[Opening TASK MATERIAL section]

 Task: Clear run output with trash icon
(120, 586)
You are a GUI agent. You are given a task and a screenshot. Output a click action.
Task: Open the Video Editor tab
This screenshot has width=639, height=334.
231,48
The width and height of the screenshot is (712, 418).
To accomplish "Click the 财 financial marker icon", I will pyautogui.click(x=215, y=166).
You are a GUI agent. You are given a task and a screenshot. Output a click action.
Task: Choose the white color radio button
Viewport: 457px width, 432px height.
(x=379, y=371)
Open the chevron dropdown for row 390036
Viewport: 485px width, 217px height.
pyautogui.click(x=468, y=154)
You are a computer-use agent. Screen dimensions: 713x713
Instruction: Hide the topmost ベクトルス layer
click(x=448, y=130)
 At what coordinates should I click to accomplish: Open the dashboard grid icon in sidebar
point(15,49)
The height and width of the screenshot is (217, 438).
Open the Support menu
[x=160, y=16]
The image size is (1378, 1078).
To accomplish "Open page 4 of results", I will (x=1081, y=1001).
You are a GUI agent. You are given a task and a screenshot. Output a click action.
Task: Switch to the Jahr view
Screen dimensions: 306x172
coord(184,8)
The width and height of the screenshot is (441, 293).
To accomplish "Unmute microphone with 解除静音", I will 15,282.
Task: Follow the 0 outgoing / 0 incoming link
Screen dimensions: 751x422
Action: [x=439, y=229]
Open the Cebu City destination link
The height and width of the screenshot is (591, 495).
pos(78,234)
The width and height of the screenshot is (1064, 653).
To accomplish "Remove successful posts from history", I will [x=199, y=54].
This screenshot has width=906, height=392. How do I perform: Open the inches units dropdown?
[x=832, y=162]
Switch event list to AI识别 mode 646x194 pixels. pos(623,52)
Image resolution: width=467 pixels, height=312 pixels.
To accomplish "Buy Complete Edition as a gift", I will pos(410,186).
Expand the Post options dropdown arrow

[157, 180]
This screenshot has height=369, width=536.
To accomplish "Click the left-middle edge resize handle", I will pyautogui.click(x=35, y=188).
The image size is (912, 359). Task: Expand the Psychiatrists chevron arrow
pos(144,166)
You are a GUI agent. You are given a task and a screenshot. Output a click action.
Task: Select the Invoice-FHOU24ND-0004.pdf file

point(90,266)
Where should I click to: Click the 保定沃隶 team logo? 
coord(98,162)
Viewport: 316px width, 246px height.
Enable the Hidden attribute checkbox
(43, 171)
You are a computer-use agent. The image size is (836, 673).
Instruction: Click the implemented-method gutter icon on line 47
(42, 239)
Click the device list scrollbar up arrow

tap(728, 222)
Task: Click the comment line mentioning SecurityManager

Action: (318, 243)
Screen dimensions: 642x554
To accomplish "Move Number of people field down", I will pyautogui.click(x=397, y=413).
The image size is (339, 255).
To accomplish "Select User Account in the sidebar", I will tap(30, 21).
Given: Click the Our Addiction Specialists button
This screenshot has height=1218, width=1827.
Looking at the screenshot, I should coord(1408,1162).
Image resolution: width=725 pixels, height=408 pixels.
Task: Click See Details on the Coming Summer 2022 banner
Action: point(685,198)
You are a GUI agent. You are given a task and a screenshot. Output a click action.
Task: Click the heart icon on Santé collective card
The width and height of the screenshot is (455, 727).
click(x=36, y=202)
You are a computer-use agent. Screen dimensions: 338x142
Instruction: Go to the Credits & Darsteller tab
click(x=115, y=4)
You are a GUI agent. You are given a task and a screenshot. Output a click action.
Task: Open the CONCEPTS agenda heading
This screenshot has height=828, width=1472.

[Closing TASK MATERIAL section]

Set down every record above exactly as written.

 Task: Clear run output with trash icon
(120, 586)
You are a GUI agent. You are given a task and a screenshot. Output a click action.
Task: Open the Video Editor tab
This screenshot has width=639, height=334.
231,48
The width and height of the screenshot is (712, 418).
To accomplish "Click the 财 financial marker icon", I will pyautogui.click(x=215, y=166).
You are a GUI agent. You are given a task and a screenshot. Output a click action.
Task: Choose the white color radio button
Viewport: 457px width, 432px height.
(x=379, y=371)
Open the chevron dropdown for row 390036
Viewport: 485px width, 217px height.
pyautogui.click(x=468, y=154)
You are a computer-use agent. Screen dimensions: 713x713
Instruction: Hide the topmost ベクトルス layer
click(x=448, y=130)
 At what coordinates should I click to accomplish: Open the dashboard grid icon in sidebar
point(15,49)
The height and width of the screenshot is (217, 438).
Open the Support menu
[x=160, y=16]
The image size is (1378, 1078).
To accomplish "Open page 4 of results", I will (x=1081, y=1001).
You are a GUI agent. You are given a task and a screenshot. Output a click action.
Task: Switch to the Jahr view
Screen dimensions: 306x172
coord(184,8)
The width and height of the screenshot is (441, 293).
To accomplish "Unmute microphone with 解除静音", I will 15,282.
Task: Follow the 0 outgoing / 0 incoming link
Screen dimensions: 751x422
Action: [x=439, y=229]
Open the Cebu City destination link
The height and width of the screenshot is (591, 495).
pos(78,234)
The width and height of the screenshot is (1064, 653).
To accomplish "Remove successful posts from history", I will [x=199, y=54].
This screenshot has width=906, height=392. How do I perform: Open the inches units dropdown?
[x=832, y=162]
Switch event list to AI识别 mode 646x194 pixels. pos(623,52)
Image resolution: width=467 pixels, height=312 pixels.
To accomplish "Buy Complete Edition as a gift", I will pos(410,186).
Expand the Post options dropdown arrow

[157, 180]
This screenshot has height=369, width=536.
To accomplish "Click the left-middle edge resize handle", I will pyautogui.click(x=35, y=188).
The image size is (912, 359). Task: Expand the Psychiatrists chevron arrow
pos(144,166)
You are a GUI agent. You are given a task and a screenshot. Output a click action.
Task: Select the Invoice-FHOU24ND-0004.pdf file

point(90,266)
Where should I click to: Click the 保定沃隶 team logo? 
coord(98,162)
Viewport: 316px width, 246px height.
Enable the Hidden attribute checkbox
(43, 171)
You are a computer-use agent. The image size is (836, 673).
Instruction: Click the implemented-method gutter icon on line 47
(42, 239)
Click the device list scrollbar up arrow

tap(728, 222)
Task: Click the comment line mentioning SecurityManager

Action: (318, 243)
Screen dimensions: 642x554
To accomplish "Move Number of people field down", I will pyautogui.click(x=397, y=413).
The image size is (339, 255).
To accomplish "Select User Account in the sidebar", I will tap(30, 21).
Given: Click the Our Addiction Specialists button
This screenshot has height=1218, width=1827.
Looking at the screenshot, I should coord(1408,1162).
Image resolution: width=725 pixels, height=408 pixels.
Task: Click See Details on the Coming Summer 2022 banner
Action: point(685,198)
You are a GUI agent. You are given a task and a screenshot. Output a click action.
Task: Click the heart icon on Santé collective card
The width and height of the screenshot is (455, 727).
click(x=36, y=202)
You are a computer-use agent. Screen dimensions: 338x142
Instruction: Go to the Credits & Darsteller tab
click(x=115, y=4)
You are a GUI agent. You are given a task and a screenshot. Output a click action.
Task: Open the CONCEPTS agenda heading
This screenshot has height=828, width=1472.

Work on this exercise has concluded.